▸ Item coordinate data
##############################
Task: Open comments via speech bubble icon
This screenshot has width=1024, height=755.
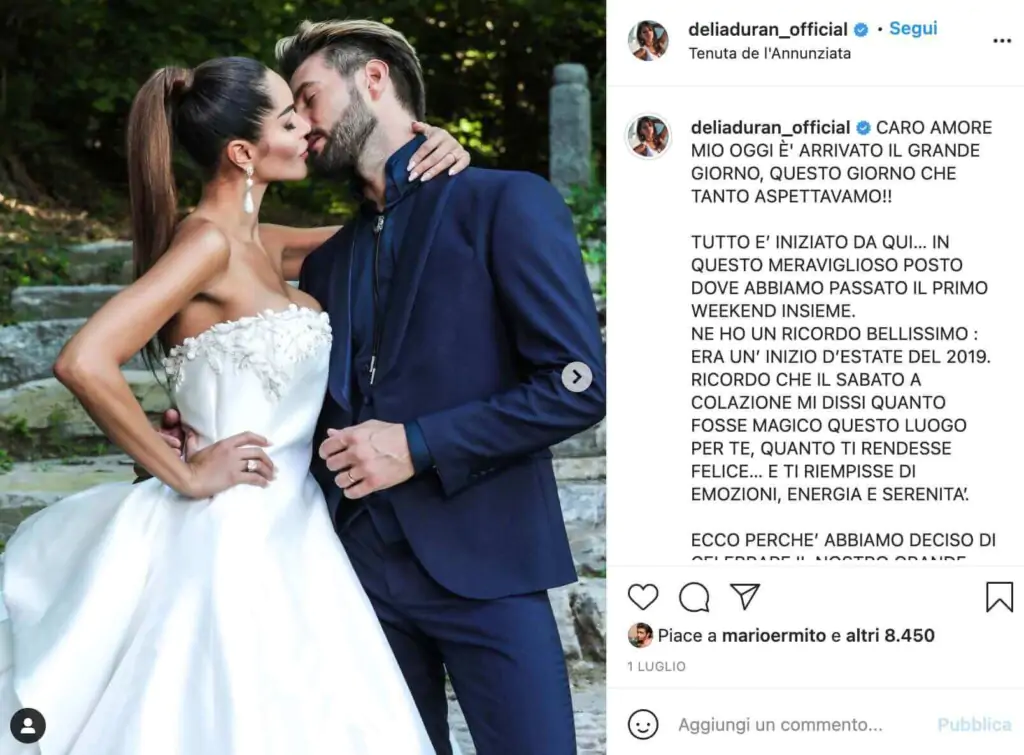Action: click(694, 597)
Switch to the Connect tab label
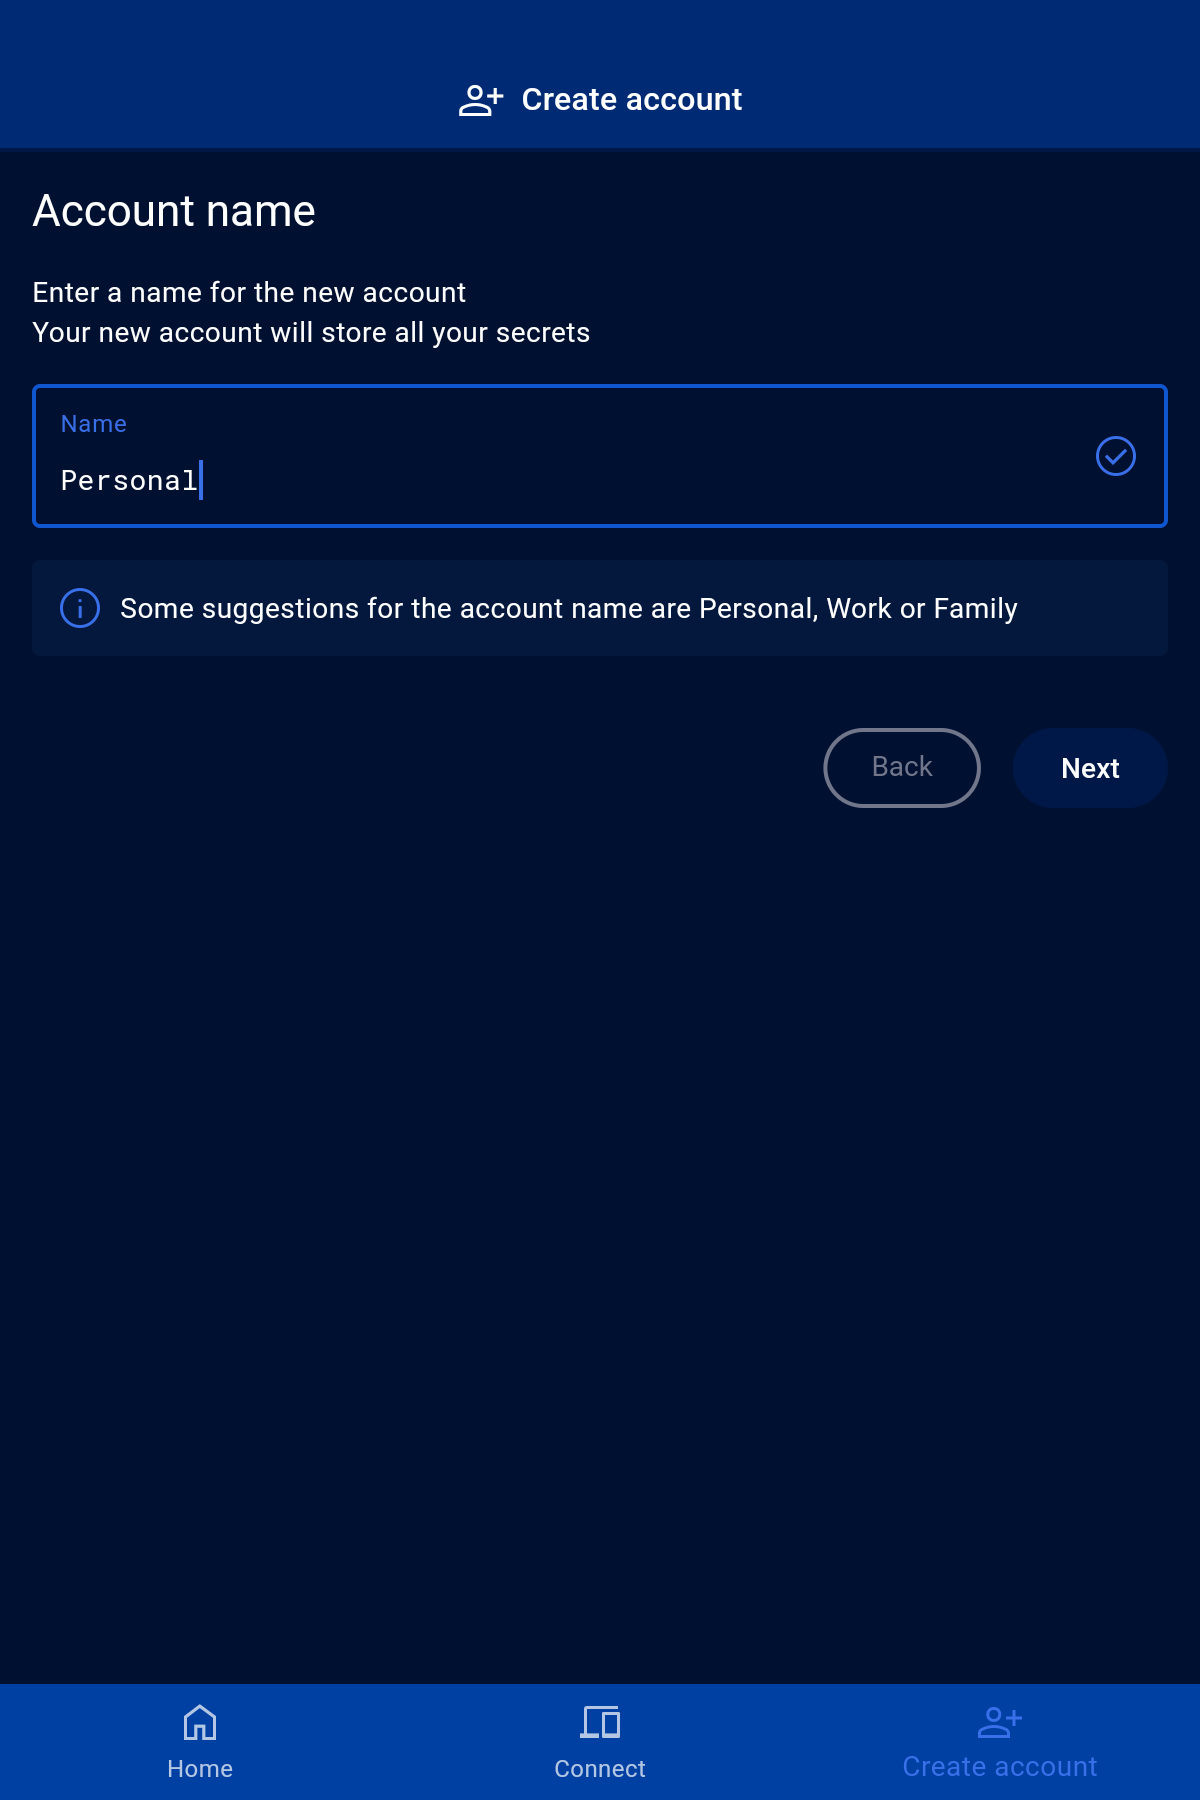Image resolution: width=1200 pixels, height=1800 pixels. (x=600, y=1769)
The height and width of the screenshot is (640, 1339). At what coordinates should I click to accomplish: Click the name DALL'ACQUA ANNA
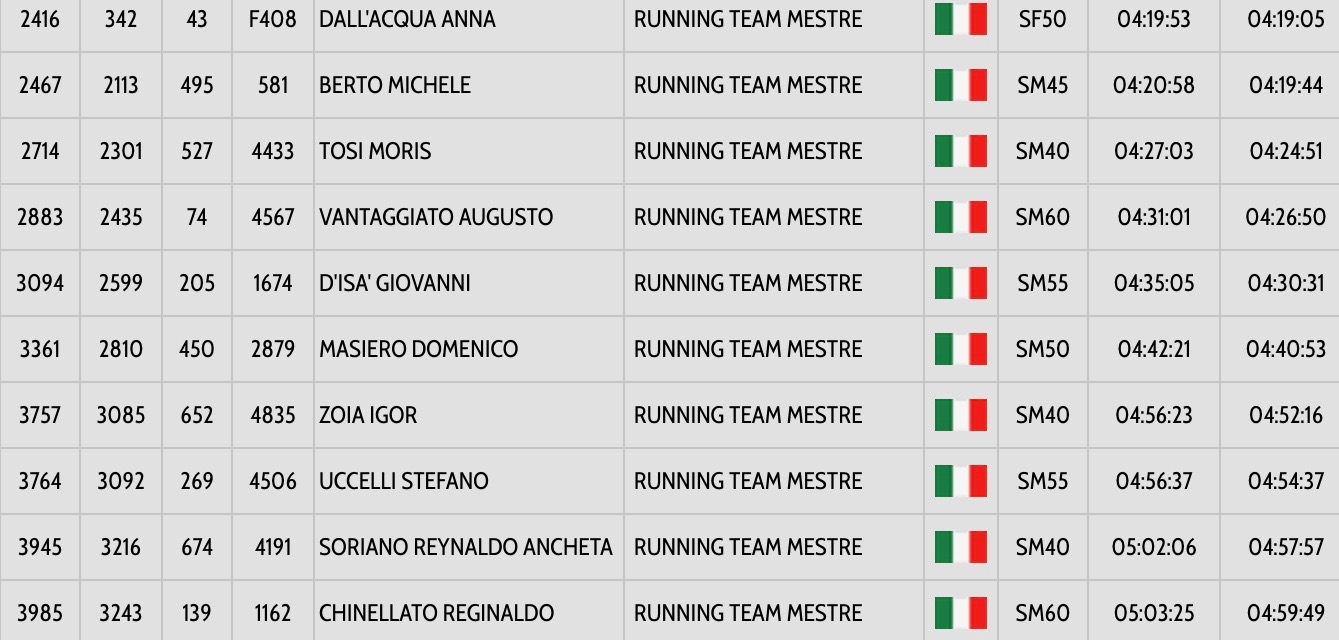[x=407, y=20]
##############################
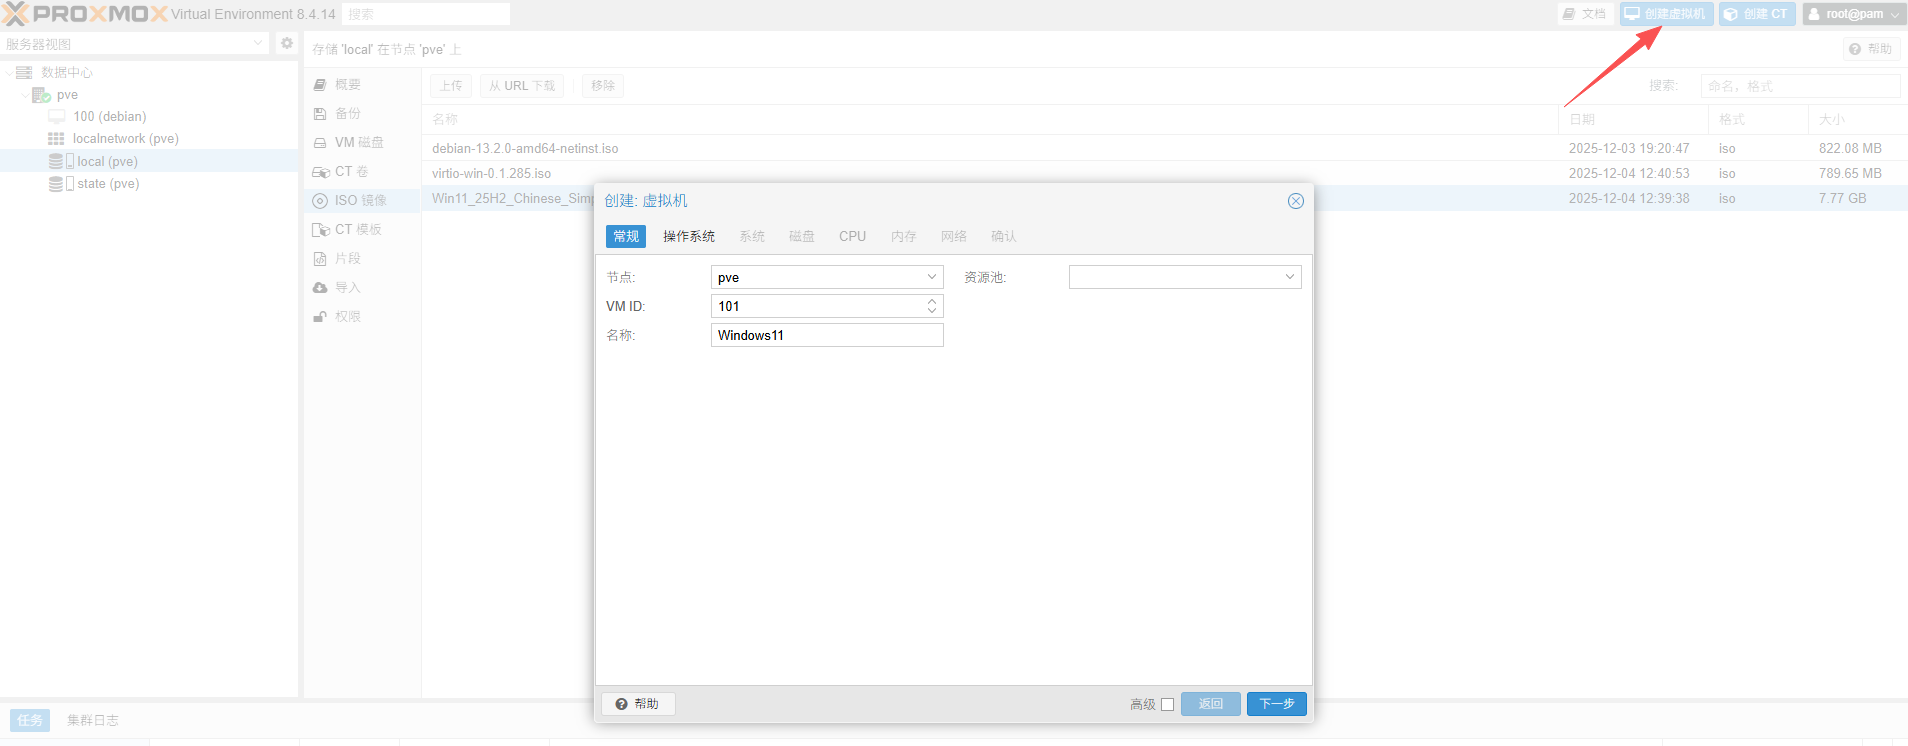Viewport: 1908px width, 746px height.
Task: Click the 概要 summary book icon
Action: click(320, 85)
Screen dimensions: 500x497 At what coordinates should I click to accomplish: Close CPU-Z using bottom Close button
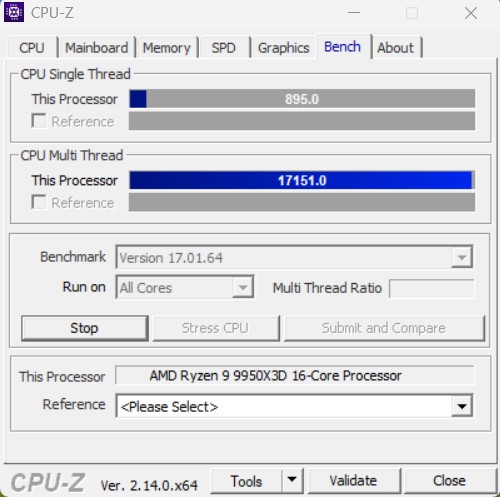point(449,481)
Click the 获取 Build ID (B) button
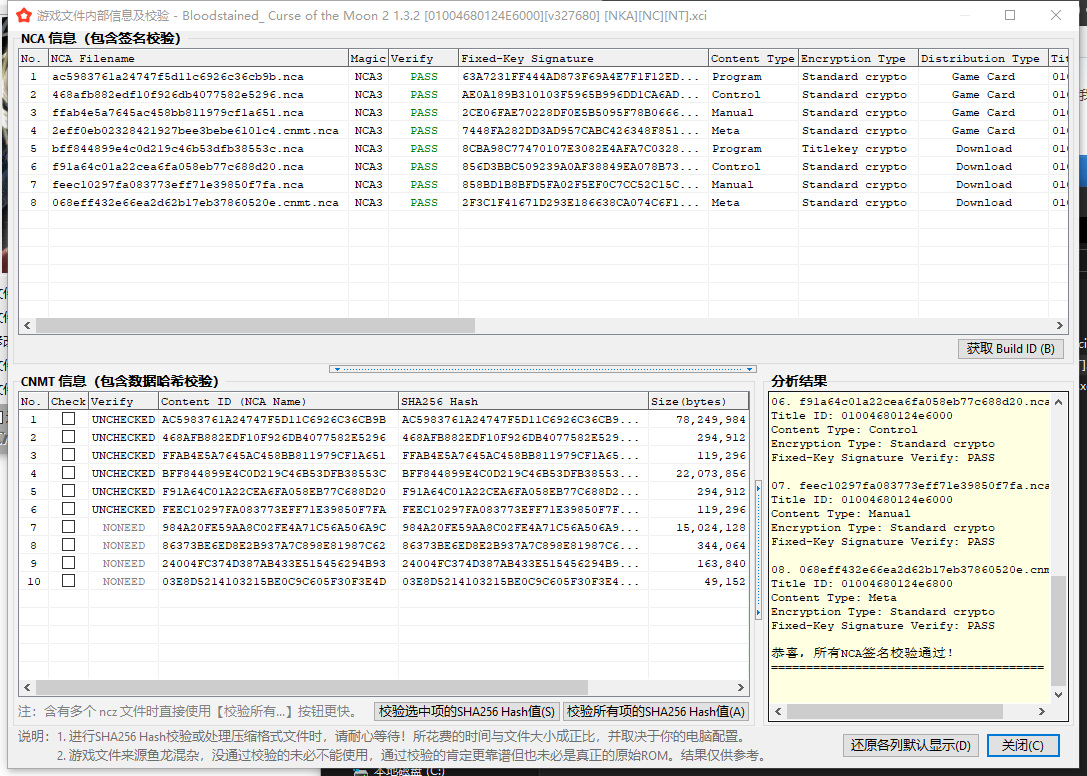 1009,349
##############################
▸ Instructions to follow
Write out the stretch of lines from the one containing "The height and" through the one containing "[x=407, y=20]", and leave the pictures out of your answer.

▸ Output
The height and width of the screenshot is (640, 1339). At what coordinates should I click to accomplish: Click the name DALL'ACQUA ANNA
[x=407, y=20]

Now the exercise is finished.